### PROBLEM DETAILS
Quote the lines word for word, starting with the line containing "Given: Open the Графики menu" and going on through the end of the lines. Leave out the pictures.
"""
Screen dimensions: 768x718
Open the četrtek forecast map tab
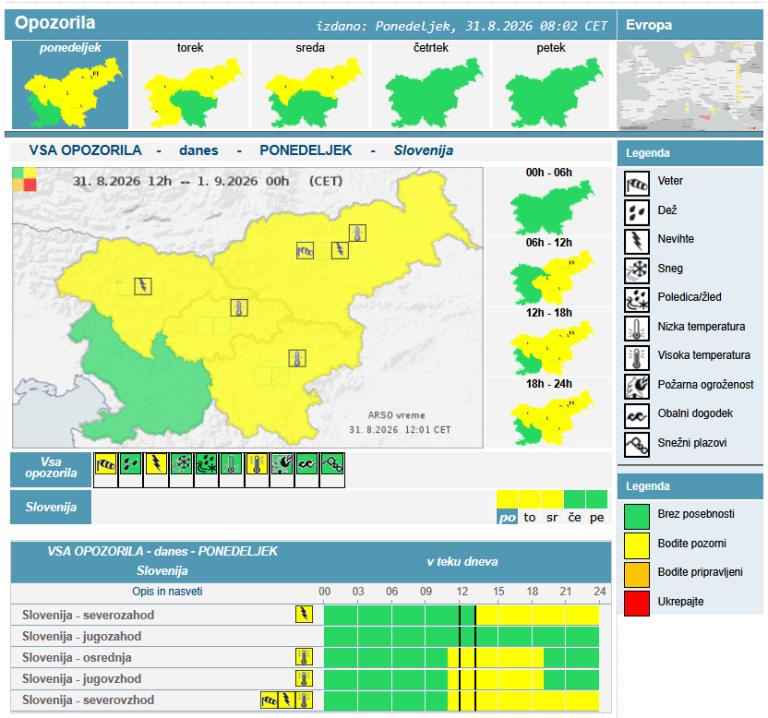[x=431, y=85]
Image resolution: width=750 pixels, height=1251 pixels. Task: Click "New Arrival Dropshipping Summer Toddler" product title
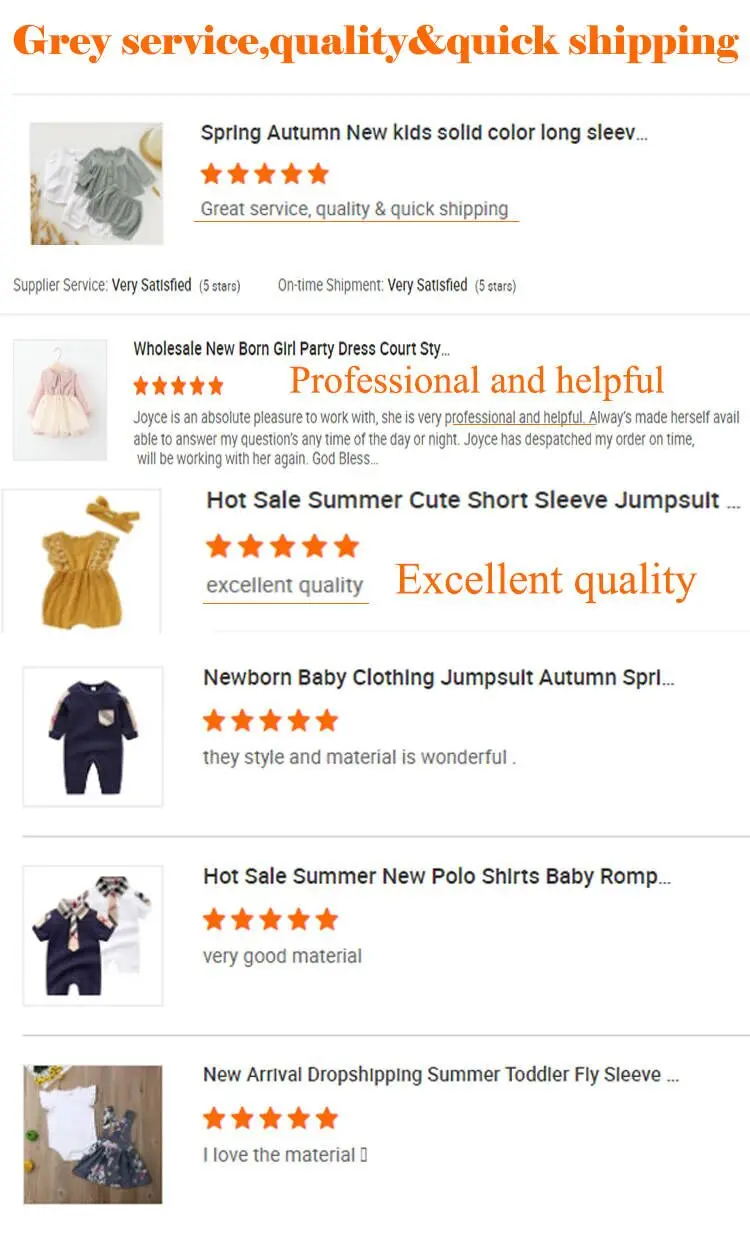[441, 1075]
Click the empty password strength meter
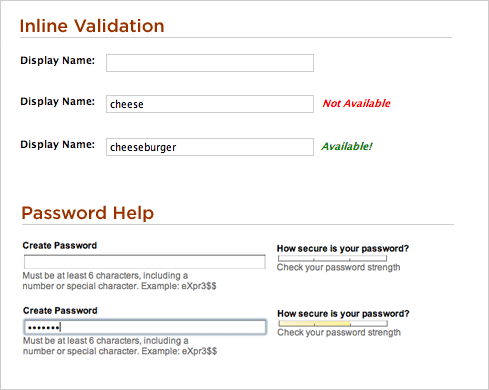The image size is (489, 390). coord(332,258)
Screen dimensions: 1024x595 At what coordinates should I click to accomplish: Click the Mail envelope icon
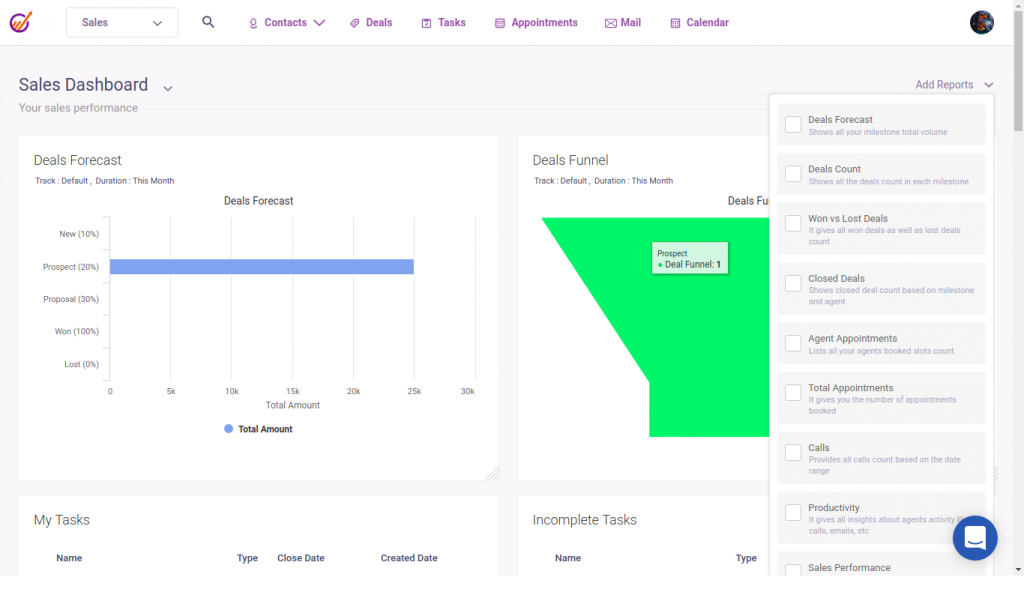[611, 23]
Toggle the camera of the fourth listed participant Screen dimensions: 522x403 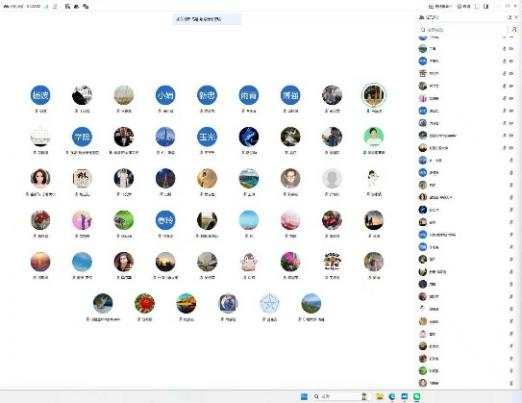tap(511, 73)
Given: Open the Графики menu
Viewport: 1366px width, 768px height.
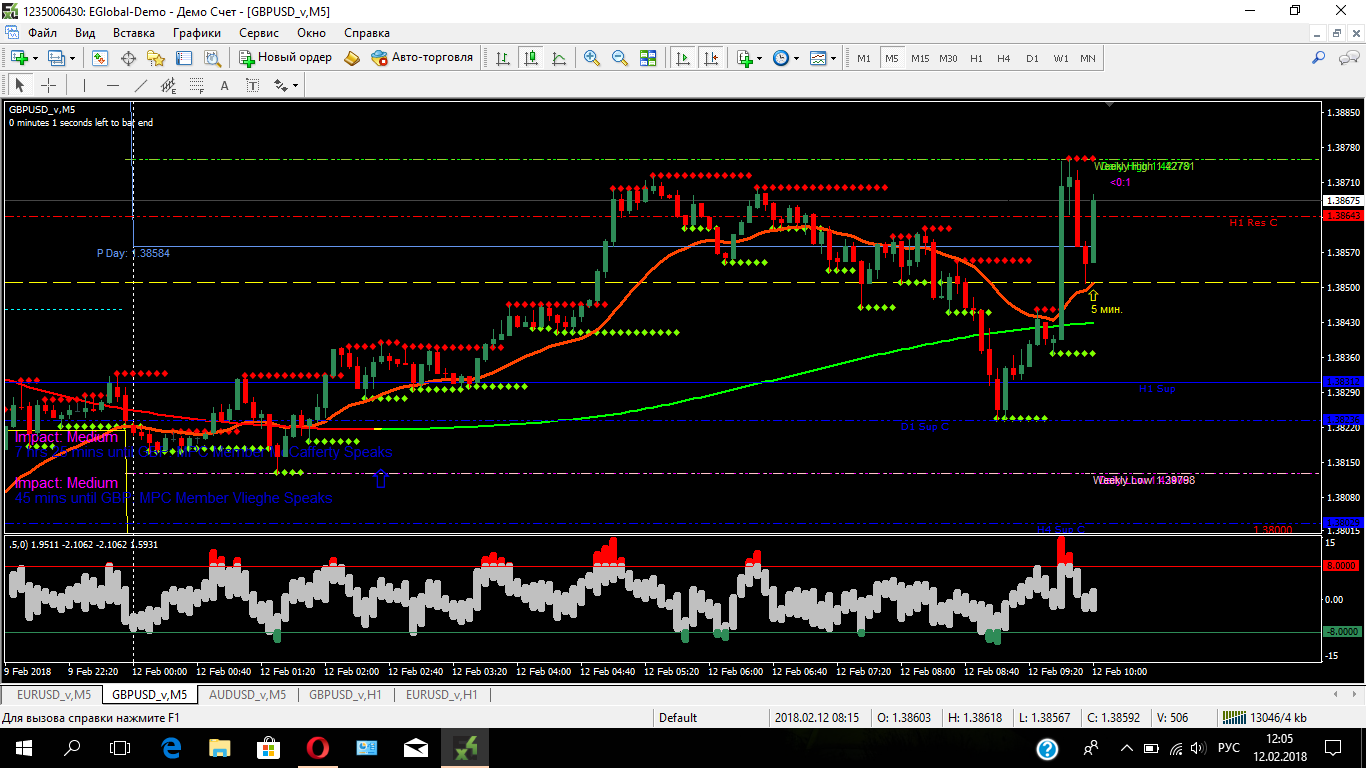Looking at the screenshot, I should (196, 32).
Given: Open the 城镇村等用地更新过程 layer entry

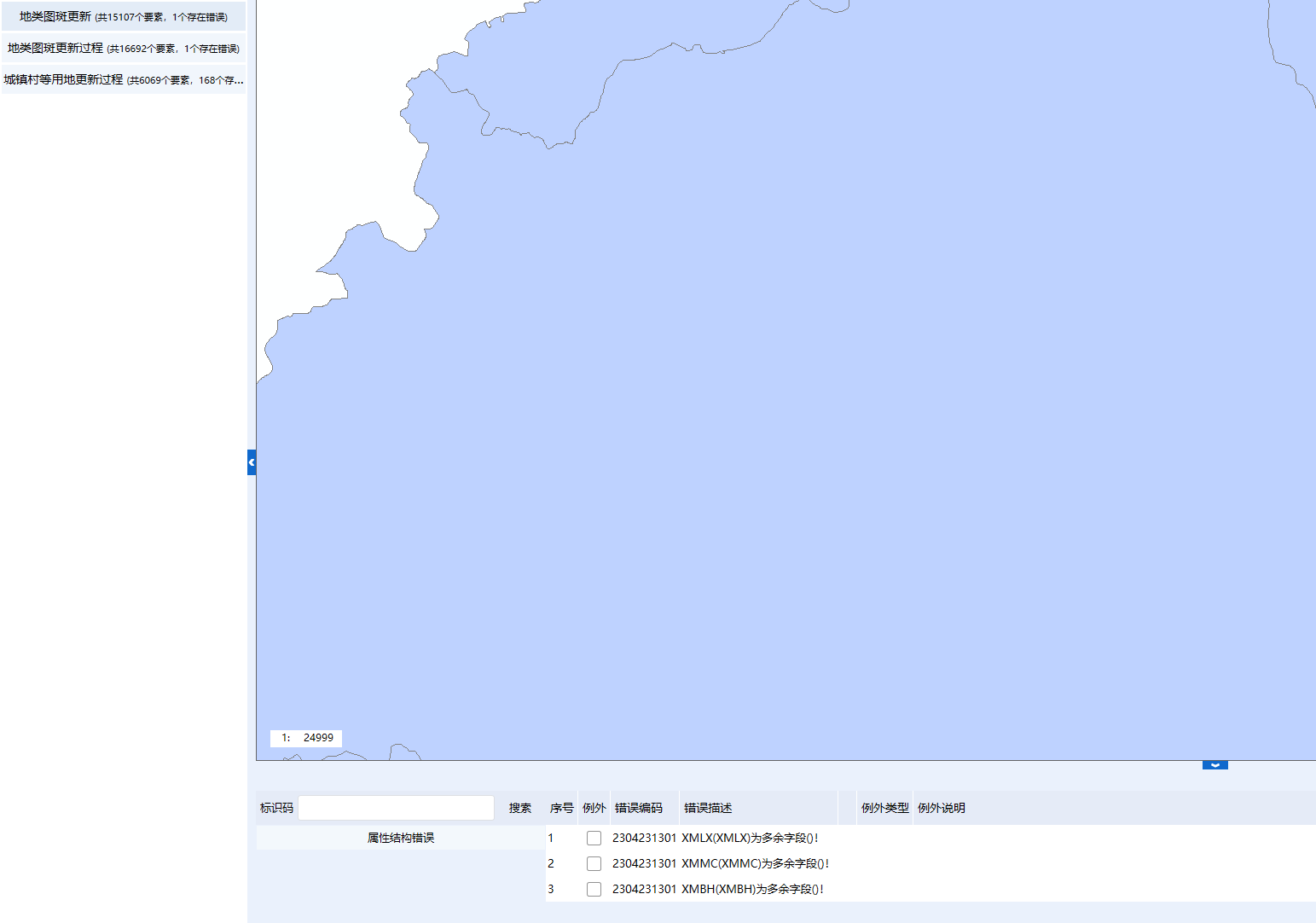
"""
### OUTPUT BELOW
Given: Open the Графики menu
Viewport: 1366px width, 768px height.
Looking at the screenshot, I should (196, 32).
Given: Open the 城镇村等用地更新过程 layer entry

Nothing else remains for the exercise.